WOMEN'S LIBERATION AND CROSSFIRE
A Bite of 'Sliced Bread' - by Rosemary Phillips
Bruno, a studio director for CBC's Daytime Programming, sat at his desk in the corner of the office, waved a piece of paper and announced, "CTV needs someone to appear on the panel for Crossfire today. It's about Women's Liberation."
Everyone shook their heads and muttered things about being busy, not having time, and having other commitments. Shirley came out of her office and stood looking at me.
"Rosemary," she said, "you could benefit from being in front of the camera. It'll give you a different point of view for putting a show together."
"But I'm not dressed properly," I blurted.
I was wearing blue jeans, a bright red shirt and a striped woollen vest thinking I was just going to be working around the office that day. My protests were ignored and I was elected to be the representative for our department.
All afternoon I was distracted while I worked on Outside/Inside research. What was Women's Liberation? I knew nothing about it. The last I had heard about it was at my graduation ceremony at Ryerson when I was given the Women's Liberation fist-in-the-air sign.
I was working with an amazing group of women who were proficient at what they did and never once mentioned anything about liberation. They all seemed pretty liberated in what they were doing: Dodi Robb was executive producer for Daytime Programming, and producer for Marketplace; Chris Paton was director; Shirley Franklin was our producer; Ray Staples was the key host and a successful interior designer with her own business; Dee was script assistant; and I was researcher. The only male on the team, other than Alex Trebek as co-host, was Gordon, the studio floor director who sometimes grumbled amongst the all-male crew about the frustration he was having at being directed by a bunch of women.
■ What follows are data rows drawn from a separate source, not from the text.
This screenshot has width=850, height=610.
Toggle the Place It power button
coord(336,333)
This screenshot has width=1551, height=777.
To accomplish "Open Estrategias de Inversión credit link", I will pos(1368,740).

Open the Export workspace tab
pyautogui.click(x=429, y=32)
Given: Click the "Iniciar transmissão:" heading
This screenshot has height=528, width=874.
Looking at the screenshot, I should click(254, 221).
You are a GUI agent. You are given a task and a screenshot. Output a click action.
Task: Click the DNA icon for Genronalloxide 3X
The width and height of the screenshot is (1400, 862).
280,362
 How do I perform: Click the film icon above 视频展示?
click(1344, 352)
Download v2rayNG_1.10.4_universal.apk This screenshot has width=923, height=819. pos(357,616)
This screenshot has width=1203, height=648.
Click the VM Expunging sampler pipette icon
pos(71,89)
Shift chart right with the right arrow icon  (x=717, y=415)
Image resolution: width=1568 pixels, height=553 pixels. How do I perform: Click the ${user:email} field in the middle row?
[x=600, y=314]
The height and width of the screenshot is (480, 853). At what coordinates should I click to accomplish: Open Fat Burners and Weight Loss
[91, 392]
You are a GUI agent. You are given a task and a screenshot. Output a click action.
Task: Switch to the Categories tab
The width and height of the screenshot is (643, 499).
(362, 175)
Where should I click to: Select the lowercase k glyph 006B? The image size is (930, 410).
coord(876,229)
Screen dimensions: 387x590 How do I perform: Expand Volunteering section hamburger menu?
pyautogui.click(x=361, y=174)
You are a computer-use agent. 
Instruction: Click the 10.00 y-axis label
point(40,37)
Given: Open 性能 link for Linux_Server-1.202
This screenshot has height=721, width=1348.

That afternoon (1972) Toronto was buried in an unexpected snow storm and traffic was at a standstill when I left the CBC offices on Church Street. The only way I could get to the studios in Yorkville on time was to forget about taking a bus and run all the way through the blowing snow.
I arrived at the CTV studios short of breathe and soaking wet and hoped that the make-up department would help me towel off my hair, comb it, and put a little rouge on my cheeks to enhance my pale face and maybe help me look a little more feminine. I was surprised to find there was no make-up. On our show at CBC everybody got make-up to help them look their best under the glaring lights. Not so at CTV.
We were instructed to wait in a seating area then go directly out into the studio where we stood on a circular raised platform around an open area in the centre of the floor where the guest would be located. I stood quietly, feeling most unglamorous beside the rest of the panel of women who were really respectably dressed. I just didn't fit in. A studio director spoke with us about how the show would run; the guest would be standing in the middle of the floor and panel members were to ask questions, firing them at random. Now I knew why the show was called Crossfire.
"Everything has to be phrased as a question," was his final instruction.
The guest entered the studio and took her position in the centre of the floor. She was stunning. She was beautiful, had a wonderful make-up job and wore a gorgeous soft feminine outfit. My mind went into a spin. "She's a Women's Libber?" I asked myself. In comparison I looked like a real tomboy.
Show host Fred Davis began the questioning and for the first round I decided to stand back a bit and see how this action worked. A two-minute break was called for commercials and then we were right back at it. By now I was feeling some confidence and wanted to ask my questions but as soon as I opened my mouth one of the other panelists would start out, and quite aggressively too. They must have been experts. All the questions seemed to be based on money and income and job situations. By the end of the round I was pretty upset with not being able to speak out, so during the next commercial break I went up to Fred Davis and asked if I could start the final round. He agreed.
When the break was over the studio director began the count-down. I was nervous and shaking because now I knew the camera would be on me. Fred Davis gave me the floor and I asked, "What is liberation?"
"Freedom to be what we want to be," was the answer.
"What is Women's Liberation?" I then asked.
The guest responded, "Equal pay and work opportunities and promotion for women."
I continued, "What has a man got that a woman hasn't got?"
The Women's Libber answered, "Higher income, better chances at raises, and promotion."
And then I asked, "What has a woman got that a man hasn't got?"
She stood with her mouth open and couldn't come up with an answer. To prevent dead air time I decided to respond, but phrased everything as a question. "Today does a woman not have the choice as to whether she can be a housewife, stay home and raise a family, or take on a career and work, whereas a man does not have that choice?"
I paused then asked my last question, "Should it not therefore be Individual Liberation instead of Women's Liberation?"
My knees were like jello. My eyes and attention were focused solely on the Women's Libber and I was totally unaware of anything else in the studio. The crew had started winding down the show and on screen the credits were rolling over my face.
Meanwhile, somewhere in Northern Ontario a family was finishing their supper and doing their dishes and recognized a familiar voice. "Isn't that Rosemary?" the mother asked as she came out of the kitchen in time to see the final credits roll.
No sooner had the show started than it was over. I slipped quietly back into the waiting room, put on my coat, then walked out alone into snow covered Toronto.